*** Block opens ***
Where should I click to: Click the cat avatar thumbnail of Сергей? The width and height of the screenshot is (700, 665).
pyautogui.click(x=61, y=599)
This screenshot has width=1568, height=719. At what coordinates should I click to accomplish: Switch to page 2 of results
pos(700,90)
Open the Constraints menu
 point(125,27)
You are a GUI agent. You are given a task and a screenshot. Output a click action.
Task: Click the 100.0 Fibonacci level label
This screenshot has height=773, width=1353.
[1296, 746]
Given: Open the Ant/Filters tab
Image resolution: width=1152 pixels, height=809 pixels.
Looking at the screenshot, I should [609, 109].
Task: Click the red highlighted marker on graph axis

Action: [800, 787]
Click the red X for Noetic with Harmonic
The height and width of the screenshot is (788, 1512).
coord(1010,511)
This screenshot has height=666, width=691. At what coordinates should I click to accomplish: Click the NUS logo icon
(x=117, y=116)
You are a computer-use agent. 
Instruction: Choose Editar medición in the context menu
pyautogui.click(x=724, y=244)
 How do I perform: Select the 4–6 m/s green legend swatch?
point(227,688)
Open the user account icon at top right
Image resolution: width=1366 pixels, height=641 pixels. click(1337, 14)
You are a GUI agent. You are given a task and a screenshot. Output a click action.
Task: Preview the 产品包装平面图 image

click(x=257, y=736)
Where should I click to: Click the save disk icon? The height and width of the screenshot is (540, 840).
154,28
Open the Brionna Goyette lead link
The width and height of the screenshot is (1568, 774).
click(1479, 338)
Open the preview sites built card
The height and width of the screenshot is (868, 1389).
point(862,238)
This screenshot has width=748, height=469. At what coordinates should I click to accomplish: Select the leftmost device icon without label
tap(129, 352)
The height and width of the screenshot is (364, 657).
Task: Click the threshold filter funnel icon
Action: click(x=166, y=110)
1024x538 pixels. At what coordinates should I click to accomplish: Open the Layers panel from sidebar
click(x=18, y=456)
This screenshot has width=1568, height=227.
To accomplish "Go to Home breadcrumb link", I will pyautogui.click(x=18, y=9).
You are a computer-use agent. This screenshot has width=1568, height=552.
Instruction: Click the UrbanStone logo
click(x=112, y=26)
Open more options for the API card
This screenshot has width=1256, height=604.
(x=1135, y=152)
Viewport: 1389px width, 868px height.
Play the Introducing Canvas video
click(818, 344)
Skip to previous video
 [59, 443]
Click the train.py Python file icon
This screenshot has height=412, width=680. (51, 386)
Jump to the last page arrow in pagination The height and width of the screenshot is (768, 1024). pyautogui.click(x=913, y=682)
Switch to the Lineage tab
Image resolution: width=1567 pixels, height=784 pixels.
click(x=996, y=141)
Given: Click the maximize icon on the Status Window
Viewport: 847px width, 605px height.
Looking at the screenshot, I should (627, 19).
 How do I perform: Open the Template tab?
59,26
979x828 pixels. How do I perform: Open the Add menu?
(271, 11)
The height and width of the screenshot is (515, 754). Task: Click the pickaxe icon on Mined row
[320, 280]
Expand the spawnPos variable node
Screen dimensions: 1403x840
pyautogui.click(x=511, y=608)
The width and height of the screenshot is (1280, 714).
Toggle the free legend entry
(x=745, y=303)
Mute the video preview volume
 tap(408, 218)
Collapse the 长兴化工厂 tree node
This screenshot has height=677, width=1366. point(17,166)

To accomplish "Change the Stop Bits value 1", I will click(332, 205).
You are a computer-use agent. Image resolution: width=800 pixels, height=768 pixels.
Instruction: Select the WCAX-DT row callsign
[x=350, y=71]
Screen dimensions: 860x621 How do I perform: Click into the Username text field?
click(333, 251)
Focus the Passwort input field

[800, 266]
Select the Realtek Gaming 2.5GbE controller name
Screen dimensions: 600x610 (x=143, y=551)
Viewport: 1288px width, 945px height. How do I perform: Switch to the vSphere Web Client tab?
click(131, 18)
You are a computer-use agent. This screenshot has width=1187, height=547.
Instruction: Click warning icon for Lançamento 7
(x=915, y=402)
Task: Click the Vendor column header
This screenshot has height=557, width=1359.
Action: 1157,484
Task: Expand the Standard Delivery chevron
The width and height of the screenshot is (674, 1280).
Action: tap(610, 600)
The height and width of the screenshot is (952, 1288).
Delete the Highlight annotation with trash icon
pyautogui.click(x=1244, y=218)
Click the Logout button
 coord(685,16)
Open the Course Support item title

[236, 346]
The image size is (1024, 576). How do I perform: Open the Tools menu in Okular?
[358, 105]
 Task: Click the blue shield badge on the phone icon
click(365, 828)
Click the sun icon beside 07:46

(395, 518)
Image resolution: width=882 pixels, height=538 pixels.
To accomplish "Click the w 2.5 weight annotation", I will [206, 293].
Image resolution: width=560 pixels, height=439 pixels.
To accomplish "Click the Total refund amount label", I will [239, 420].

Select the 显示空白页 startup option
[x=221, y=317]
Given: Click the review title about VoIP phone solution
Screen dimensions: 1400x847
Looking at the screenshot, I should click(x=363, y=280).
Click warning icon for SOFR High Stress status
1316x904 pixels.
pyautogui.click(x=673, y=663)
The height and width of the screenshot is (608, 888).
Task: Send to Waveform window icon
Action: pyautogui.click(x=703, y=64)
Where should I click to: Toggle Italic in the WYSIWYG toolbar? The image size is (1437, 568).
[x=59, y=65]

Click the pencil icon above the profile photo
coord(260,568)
*** Block closes ***
Activity — With the line containing "Image resolution: width=560" as the first and the final line of the records as the last, copy that span exactly and nothing more.

Final answer —
Image resolution: width=560 pixels, height=439 pixels.
To accomplish "Click the Total refund amount label", I will [239, 420].

Select the 显示空白页 startup option
[x=221, y=317]
Given: Click the review title about VoIP phone solution
Screen dimensions: 1400x847
Looking at the screenshot, I should click(x=363, y=280).
Click warning icon for SOFR High Stress status
1316x904 pixels.
pyautogui.click(x=673, y=663)
The height and width of the screenshot is (608, 888).
Task: Send to Waveform window icon
Action: pyautogui.click(x=703, y=64)
Where should I click to: Toggle Italic in the WYSIWYG toolbar? The image size is (1437, 568).
[x=59, y=65]

Click the pencil icon above the profile photo
coord(260,568)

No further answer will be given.